BRIEF DESCRIPTION OF THE DRAWINGS
[0032] FIG. 1 shows a client-server implementation view of an MCD
and prototyping system known in the prior art.
[0033] FIG. 2 shows a control and data plane implementation view of
an MCD and prototyping system according to a preferred embodiment
of the present invention.
[0034] FIG. 3 shows a control and data plane implementation view of
an MCD and prototyping system according to another preferred
embodiment of the present invention.
[0035] FIG. 4 shows a data plane (=data processor) pipeline
architecture of the implementation according to the present
invention.
[0036] FIG. 5 shows a data processor information model of the
implementation according to the present invention.
[0037] FIG. 6 shows an uplink XCP on TCP Architecture of the
implementation according to the present invention.
[0038] FIG. 7 shows an uplink XCP on TCP (high throughput) and an
uplink prototyping RTIO (low latency) of the implementation
according to the present invention.
DETAILED DESCRIPTION OF THE INVENTION
[0039] Automotive protocol standards and the corresponding
reference diagrams known from the prior art are based on a software
driven client-server pattern, an example of which is shown in FIG.
1. A client running, for example, on a powerful standard personal
computer hosting a measurement, calibration and diagnostics (MCD)

- _REQUIRED ACTIONS_:
• A. According to the patent excerpt, what does FIG. 5 show?
• B. Carry on the patent excerpt on MCD and prototyping systems from the point at which it stops.
The listing that follows is separate material and is unrelated to the patent excerpt.

- _RECORDS SUPPLIED_:
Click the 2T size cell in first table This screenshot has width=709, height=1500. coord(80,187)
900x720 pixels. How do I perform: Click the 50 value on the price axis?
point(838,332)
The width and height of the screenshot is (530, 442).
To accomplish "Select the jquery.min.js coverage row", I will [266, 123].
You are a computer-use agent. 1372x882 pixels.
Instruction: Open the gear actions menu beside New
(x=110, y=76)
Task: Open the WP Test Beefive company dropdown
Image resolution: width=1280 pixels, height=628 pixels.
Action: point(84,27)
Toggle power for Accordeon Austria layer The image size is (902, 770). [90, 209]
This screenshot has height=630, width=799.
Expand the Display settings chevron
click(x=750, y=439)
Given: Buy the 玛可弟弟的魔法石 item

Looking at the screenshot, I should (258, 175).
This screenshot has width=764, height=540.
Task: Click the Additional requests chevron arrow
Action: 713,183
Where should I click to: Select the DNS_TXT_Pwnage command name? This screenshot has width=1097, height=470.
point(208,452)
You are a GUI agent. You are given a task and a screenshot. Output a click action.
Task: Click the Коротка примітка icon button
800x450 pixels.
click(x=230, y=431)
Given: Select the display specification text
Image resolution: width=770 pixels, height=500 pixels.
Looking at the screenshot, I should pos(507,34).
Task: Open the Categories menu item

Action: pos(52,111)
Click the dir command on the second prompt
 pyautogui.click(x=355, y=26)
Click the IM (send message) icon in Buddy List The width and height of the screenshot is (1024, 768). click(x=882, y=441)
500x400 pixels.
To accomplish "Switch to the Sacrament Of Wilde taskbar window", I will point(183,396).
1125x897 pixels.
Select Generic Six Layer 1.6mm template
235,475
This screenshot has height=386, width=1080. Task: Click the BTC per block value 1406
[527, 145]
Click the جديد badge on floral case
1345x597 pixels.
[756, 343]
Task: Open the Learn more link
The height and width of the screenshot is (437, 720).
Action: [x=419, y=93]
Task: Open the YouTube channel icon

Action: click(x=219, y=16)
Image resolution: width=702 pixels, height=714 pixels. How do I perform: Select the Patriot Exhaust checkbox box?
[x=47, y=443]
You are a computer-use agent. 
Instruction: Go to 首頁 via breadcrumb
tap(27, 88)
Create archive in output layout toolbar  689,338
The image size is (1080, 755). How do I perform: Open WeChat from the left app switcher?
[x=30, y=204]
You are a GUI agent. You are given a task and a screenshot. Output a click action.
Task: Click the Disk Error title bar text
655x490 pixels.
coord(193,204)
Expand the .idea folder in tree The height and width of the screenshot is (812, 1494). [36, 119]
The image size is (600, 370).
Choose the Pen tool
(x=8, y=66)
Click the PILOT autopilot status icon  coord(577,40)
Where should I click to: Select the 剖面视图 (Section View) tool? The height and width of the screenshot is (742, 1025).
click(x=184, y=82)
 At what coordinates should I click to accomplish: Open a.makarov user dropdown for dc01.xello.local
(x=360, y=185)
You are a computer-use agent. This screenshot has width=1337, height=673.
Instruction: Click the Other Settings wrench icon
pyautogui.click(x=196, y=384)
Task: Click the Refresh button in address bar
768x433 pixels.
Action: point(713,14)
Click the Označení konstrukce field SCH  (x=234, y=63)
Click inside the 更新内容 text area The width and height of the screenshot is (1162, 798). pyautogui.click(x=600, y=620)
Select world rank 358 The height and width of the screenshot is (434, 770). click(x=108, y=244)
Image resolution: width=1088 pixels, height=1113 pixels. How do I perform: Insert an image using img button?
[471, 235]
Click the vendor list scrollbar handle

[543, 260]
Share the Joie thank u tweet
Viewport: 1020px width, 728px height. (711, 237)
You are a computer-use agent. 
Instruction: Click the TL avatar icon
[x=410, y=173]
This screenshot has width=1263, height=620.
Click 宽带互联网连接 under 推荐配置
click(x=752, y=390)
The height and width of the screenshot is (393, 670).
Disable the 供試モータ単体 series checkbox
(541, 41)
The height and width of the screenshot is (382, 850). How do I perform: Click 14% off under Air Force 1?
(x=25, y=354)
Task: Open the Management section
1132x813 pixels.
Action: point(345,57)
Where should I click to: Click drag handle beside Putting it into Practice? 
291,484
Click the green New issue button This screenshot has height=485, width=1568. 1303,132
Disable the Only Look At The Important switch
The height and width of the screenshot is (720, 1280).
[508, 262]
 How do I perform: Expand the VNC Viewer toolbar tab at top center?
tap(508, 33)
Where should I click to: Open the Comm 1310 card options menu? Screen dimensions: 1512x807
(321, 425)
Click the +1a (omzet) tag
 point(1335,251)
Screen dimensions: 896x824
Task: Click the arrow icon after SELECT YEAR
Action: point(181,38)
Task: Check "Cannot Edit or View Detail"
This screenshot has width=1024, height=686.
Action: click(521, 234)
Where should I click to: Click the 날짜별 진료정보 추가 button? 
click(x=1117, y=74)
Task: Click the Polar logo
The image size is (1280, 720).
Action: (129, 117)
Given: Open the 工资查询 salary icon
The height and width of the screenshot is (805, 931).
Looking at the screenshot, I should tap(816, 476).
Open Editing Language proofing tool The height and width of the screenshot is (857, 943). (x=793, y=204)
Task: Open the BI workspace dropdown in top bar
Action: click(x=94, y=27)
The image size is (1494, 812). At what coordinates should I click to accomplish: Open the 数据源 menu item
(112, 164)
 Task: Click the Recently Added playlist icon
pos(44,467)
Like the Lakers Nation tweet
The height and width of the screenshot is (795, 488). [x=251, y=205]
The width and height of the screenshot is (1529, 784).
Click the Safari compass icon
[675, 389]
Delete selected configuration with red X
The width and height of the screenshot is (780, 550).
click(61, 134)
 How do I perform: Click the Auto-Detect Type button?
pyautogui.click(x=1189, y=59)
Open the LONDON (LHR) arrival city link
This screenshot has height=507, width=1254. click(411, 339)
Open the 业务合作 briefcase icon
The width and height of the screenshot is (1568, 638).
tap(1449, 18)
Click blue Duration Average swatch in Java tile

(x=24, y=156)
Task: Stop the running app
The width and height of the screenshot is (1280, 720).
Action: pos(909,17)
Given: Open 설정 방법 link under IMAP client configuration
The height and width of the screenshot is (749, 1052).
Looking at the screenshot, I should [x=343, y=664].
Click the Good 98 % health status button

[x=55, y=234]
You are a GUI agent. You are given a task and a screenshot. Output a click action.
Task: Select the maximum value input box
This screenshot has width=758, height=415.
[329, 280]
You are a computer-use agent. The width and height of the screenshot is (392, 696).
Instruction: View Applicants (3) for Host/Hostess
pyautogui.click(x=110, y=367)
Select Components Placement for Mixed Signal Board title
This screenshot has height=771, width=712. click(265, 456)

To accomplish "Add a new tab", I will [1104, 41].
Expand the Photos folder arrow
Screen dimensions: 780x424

- _ANSWERS TO EACH TASK_:
• A. A data processor information model of the implementation according to the present invention.

• B.
application software or prototyping software acts as an intelligent
protocol master and a server in the embedded ECU interface module
acts as a command executing protocol slave.
[0040] Only the link layer in the server is implemented using
standard controller hardware (CAN controller, Flexray controller,
Ethernet media access controller or similar controllers). Higher
protocol layers like network layer, transport layer and automotive
protocol service layers are all implemented in software running on
top of a real-time operating system with some standard hardware
support like Direct Memory Access (DMA).
[0041] Implementing multiple protocol layer stacks on top of
different link layers within a very restricted set of central
processing units (CPU) requires the serialization of the processing
associated with asynchronously incoming data events (frames) using
the services and software threading methods provided by the
underlying operating system.
[0042] However, the serialization and the context switching
overhead associated with software threading restrict the maximum
event rate. This event rate restriction appears to be the main
bottleneck for all software based real time systems. It results in
an increased JO latency and jitter for prototyping application,
increased round trip times for transactions and a restricted
measurement throughput because of the resulting network frame rate
limitations. Performance optimization is difficult if not even
impossible to achieve, because throttling of event rates for
reducing the context switching overhead corrupts prototyping's and
control planes' low latency requirements. Using multicore CPU
technology for increasing software processing power corrupts the
ECU interface modules power consumption requirements and cannot
efficiently accelerate a single high bitrate data conversation
(e.g. single TCP connection) since the conversation's packet
ordering forbids parallel processing of its packets.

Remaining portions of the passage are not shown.